PROBLEM: Please repeat the lines below exactly. Begin with the line containing "Viewport: 1464px width, 824px height." and go on through the line containing "Given: Click the tab list icon left of 线索管理".

Content starts

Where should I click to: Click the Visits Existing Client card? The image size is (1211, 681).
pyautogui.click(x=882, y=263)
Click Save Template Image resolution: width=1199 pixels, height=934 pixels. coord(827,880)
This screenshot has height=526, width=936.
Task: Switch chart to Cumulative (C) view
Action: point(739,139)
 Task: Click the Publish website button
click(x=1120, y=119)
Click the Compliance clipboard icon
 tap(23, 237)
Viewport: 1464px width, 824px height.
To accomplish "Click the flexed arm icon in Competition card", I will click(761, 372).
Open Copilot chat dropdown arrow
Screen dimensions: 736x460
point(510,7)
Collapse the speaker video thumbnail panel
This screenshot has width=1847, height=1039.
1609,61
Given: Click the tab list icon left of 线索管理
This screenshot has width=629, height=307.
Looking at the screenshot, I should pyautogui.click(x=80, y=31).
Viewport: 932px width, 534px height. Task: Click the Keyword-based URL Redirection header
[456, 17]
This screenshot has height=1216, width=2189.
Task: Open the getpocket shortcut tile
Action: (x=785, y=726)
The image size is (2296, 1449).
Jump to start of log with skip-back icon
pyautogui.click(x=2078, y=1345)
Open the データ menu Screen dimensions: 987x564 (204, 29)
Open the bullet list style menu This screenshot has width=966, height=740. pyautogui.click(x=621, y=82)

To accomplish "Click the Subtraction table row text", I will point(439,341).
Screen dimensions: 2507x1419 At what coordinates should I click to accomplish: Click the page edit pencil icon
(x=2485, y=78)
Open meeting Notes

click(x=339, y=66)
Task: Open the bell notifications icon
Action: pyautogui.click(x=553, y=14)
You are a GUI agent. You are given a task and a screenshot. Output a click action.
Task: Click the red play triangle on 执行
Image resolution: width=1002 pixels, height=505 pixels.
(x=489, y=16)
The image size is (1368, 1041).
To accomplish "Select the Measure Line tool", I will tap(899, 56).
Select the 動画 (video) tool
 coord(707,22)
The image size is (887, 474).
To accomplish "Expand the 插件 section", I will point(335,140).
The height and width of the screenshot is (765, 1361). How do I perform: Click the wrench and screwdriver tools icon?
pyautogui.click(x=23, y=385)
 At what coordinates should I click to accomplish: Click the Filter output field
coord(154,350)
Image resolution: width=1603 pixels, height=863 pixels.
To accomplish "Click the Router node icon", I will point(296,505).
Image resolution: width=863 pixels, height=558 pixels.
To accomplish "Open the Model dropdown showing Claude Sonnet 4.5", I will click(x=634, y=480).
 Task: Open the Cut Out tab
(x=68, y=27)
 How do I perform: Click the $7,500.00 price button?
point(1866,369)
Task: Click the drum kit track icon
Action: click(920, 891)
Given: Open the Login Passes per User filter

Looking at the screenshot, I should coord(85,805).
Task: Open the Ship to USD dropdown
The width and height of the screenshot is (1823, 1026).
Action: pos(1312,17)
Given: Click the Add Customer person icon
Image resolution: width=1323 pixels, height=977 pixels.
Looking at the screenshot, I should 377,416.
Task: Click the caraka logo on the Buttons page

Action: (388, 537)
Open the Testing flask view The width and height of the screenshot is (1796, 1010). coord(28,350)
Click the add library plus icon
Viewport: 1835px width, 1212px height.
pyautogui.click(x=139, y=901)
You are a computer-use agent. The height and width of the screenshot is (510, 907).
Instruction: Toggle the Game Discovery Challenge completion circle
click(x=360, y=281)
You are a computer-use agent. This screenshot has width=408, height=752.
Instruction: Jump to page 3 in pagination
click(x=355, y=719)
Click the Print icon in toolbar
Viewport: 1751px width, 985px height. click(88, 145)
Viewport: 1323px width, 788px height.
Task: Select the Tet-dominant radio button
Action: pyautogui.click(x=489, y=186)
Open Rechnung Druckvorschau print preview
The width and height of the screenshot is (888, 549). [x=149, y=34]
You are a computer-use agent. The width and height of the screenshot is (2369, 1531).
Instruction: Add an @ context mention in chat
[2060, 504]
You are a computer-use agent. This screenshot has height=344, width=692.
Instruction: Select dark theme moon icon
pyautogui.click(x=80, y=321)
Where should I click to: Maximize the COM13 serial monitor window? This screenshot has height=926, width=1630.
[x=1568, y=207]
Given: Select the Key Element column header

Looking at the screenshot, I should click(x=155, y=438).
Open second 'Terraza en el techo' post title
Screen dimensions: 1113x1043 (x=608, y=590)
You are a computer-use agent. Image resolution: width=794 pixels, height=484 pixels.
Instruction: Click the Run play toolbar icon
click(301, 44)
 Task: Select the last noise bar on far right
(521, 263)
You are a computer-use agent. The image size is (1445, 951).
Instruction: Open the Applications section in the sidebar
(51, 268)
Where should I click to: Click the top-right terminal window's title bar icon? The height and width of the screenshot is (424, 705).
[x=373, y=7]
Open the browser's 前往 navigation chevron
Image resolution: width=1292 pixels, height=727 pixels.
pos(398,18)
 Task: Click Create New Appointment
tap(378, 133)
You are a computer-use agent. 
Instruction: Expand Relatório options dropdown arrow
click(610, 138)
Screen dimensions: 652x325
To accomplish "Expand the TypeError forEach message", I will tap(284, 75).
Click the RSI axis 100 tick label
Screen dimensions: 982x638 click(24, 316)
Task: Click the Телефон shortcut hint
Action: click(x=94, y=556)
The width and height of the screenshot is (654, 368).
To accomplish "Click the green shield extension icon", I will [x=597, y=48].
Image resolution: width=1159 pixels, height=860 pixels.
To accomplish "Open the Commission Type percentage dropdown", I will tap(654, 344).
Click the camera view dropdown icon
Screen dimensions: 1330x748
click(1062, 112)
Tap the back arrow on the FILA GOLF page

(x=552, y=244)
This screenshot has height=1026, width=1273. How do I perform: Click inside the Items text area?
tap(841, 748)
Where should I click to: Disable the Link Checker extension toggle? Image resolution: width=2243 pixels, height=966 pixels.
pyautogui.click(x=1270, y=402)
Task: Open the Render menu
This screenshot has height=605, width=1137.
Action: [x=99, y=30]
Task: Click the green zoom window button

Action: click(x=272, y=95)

Content ends

TASK RESPONSE:
Viewport: 1464px width, 824px height.
To accomplish "Click the flexed arm icon in Competition card", I will click(761, 372).
Open Copilot chat dropdown arrow
Screen dimensions: 736x460
point(510,7)
Collapse the speaker video thumbnail panel
This screenshot has width=1847, height=1039.
1609,61
Given: Click the tab list icon left of 线索管理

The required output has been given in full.